WORK TO COMPLETE: Starting with the line that contains "May 2014 – Lawns", copy out each line through the end of the entries below, exactly as written, and nothing else.

PROVIDED MATERIAL:

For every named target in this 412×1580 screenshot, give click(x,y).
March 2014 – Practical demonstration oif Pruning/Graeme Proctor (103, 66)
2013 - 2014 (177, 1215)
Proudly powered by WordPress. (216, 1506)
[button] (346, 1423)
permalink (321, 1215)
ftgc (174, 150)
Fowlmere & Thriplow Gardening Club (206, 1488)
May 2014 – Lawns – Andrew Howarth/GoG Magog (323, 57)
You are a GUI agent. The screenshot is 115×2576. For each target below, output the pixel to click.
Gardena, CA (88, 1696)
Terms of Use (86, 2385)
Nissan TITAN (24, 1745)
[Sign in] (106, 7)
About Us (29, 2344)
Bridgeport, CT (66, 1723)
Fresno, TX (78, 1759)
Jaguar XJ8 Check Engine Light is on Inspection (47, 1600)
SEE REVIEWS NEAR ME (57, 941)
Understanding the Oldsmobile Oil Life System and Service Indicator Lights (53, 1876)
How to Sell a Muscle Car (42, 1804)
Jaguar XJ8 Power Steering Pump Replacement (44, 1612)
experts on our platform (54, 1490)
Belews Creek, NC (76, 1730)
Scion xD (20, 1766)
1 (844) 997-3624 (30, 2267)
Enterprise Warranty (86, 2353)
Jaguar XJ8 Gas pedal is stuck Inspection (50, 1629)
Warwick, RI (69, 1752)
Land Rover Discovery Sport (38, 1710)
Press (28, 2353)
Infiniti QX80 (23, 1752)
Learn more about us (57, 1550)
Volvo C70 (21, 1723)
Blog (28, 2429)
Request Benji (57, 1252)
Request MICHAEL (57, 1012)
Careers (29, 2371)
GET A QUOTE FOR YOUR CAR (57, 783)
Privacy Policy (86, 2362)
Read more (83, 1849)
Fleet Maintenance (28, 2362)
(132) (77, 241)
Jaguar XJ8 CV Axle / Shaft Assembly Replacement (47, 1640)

TASK SOLUTION:
May 2014 – Lawns – Andrew Howarth/GoG Magog (323, 57)
You are a GUI agent. The screenshot is 115×2576. For each target below, output the pixel to click.
Gardena, CA (88, 1696)
Terms of Use (86, 2385)
Nissan TITAN (24, 1745)
[Sign in] (106, 7)
About Us (29, 2344)
Bridgeport, CT (66, 1723)
Fresno, TX (78, 1759)
Jaguar XJ8 Check Engine Light is on Inspection (47, 1600)
SEE REVIEWS NEAR ME (57, 941)
Understanding the Oldsmobile Oil Life System and Service Indicator Lights (53, 1876)
How to Sell a Muscle Car (42, 1804)
Jaguar XJ8 Power Steering Pump Replacement (44, 1612)
experts on our platform (54, 1490)
Belews Creek, NC (76, 1730)
Scion xD (20, 1766)
1 (844) 997-3624 (30, 2267)
Enterprise Warranty (86, 2353)
Jaguar XJ8 Gas pedal is stuck Inspection (50, 1629)
Warwick, RI (69, 1752)
Land Rover Discovery Sport (38, 1710)
Press (28, 2353)
Infiniti QX80 (23, 1752)
Learn more about us (57, 1550)
Volvo C70 (21, 1723)
Blog (28, 2429)
Request Benji (57, 1252)
Request MICHAEL (57, 1012)
Careers (29, 2371)
GET A QUOTE FOR YOUR CAR (57, 783)
Privacy Policy (86, 2362)
Read more (83, 1849)
Fleet Maintenance (28, 2362)
(132) (77, 241)
Jaguar XJ8 CV Axle / Shaft Assembly Replacement (47, 1640)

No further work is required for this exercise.